§ Testo citato:
○ ○ ○ ○ ○ ○ ○
Un motivo di questa situazione è forse rintracciabile in una posizione ideologica-culturale: è come se si fosse interiorizzata la posizione (ideologica) che assegna al mercato il massimo di efficienza e di razionalità. È la mano invisibile che fa aggio sulla mano visibile, il mercato appare migliore della decisione politica. Se si trattasse, forse, della formazione di un’opinione (o credenza), in larga misura inconsapevole, renderebbe merito ai propagandisti di questa posizione, ma farebbe dubitare dell’esistenza di un’intelligenza sociale critica diffusa.

Alla base di ogni trasformazione del territorio si trovano sempre espressioni di una volontà politico-amministrativa (piani, programmi, accordi di programma, concessioni, autorizzazioni, ecc.); alcune di queste permettono la realizzazione di obiettivi e di interessi privati e parziali, mentre altre danno luogo alla realizzazione di opere di interesse comune, ma sono queste ultime che trovano, in generale, agguerrite opposizioni collettive.

È probabile che quello che tende a prevalere e, quindi, a giustificare un atteggiamento ostile sia la sfiducia nell’azione pubblica: si ritiene che non ci si possa fidare delle decisioni pubbliche che direttamente realizzano una qualche trasformazione del territorio. Questa diffidenza è insieme il frutto di esperienza e il risultato di una propaganda politica che, comunque, accusa di inefficienza l’azione pubblica, un’azione da cui i cittadini devono difendersi. Non si deve nascondere, tuttavia, che i caratteri di molte trasformazioni del territorio per la realizzazione di opere di interesse comuni non sono condivisibili. Di esse, infatti, l’obiettivo dichiarato non sempre corrisponde a quello reale, maggiore è l’attenzione alla possibilità di spesa che non all’opera da realizzare; relativamente alle procedure, al progetto, al costo (la revisione prezzi non solo rappresentava una modalità iniqua rispetto all’assegnazione, ma finiva per non permettere, qualora lo si avesse voluto, nessun controllo sulla spesa), agli elementi di rischio (comunque sempre negati) tende a prevalere l’opacità; non pochi i casi di interesse privato, comprese le continue manifestazioni di corruzione; nella progettazione e nella previsione degli esiti (anche se questi ultimi recentemente sono più evidenti per effetto dell’obbligo di effettuare diversi tipi di valutazione) si può cogliere una forte inettitudine, mentre sono rari i casi in cui ci sia un consapevole coinvolgimento delle forze sociali e degli abitanti delle zone sulle quali si operano le trasformazioni, prevalendo, infatti, un rilevante autoreferenzialità.

Queste caratteristiche, che ovviamente non si riscontrato in tutte le operazioni di trasformazione del territorio promosse dal decisore politico-amministrativo, paiono sufficienti per alimentare la diffidenza e per attivare processi volontari di partecipazione e la promozione di conflitti locali.
○ ○ ○ ○ ○ ○ ○
§ Blocco dati:
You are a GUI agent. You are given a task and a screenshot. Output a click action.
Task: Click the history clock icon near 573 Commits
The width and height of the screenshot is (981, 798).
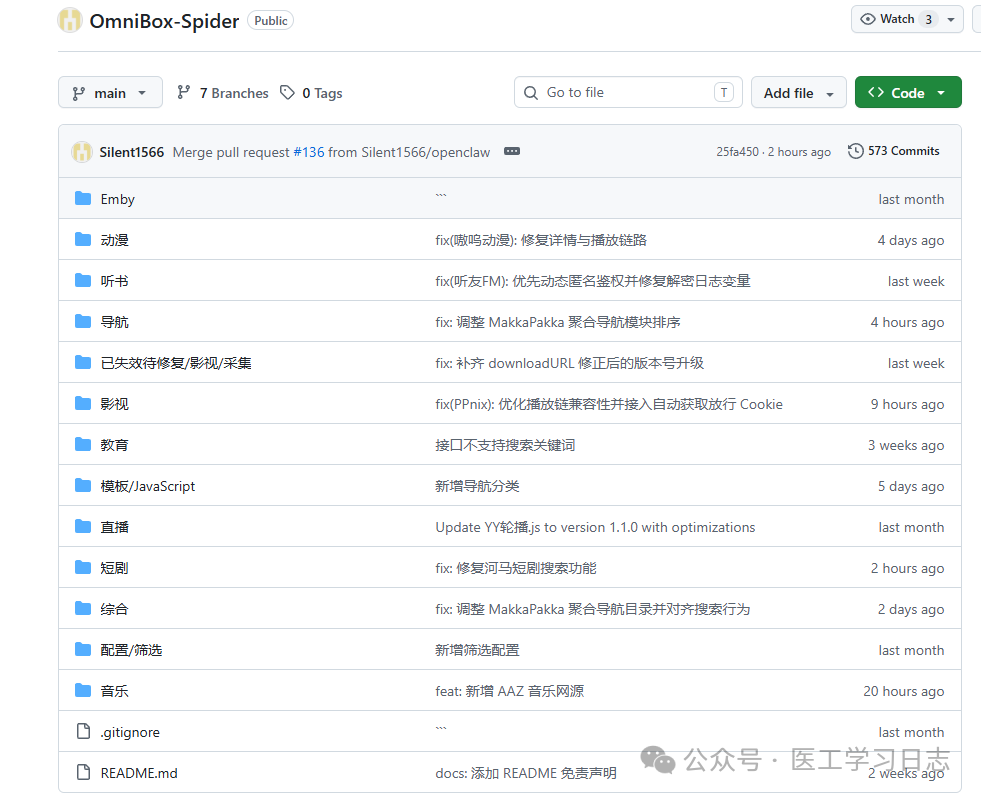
○ ○ ○ ○ ○ ○ ○
§ Consegna:
Nel testo citato, quali espressioni della volontà politico-amministrativa incontrano in generale agguerrite opposizioni collettive?

§ Soluzione:
Quelle che danno luogo alla realizzazione di opere di interesse comune.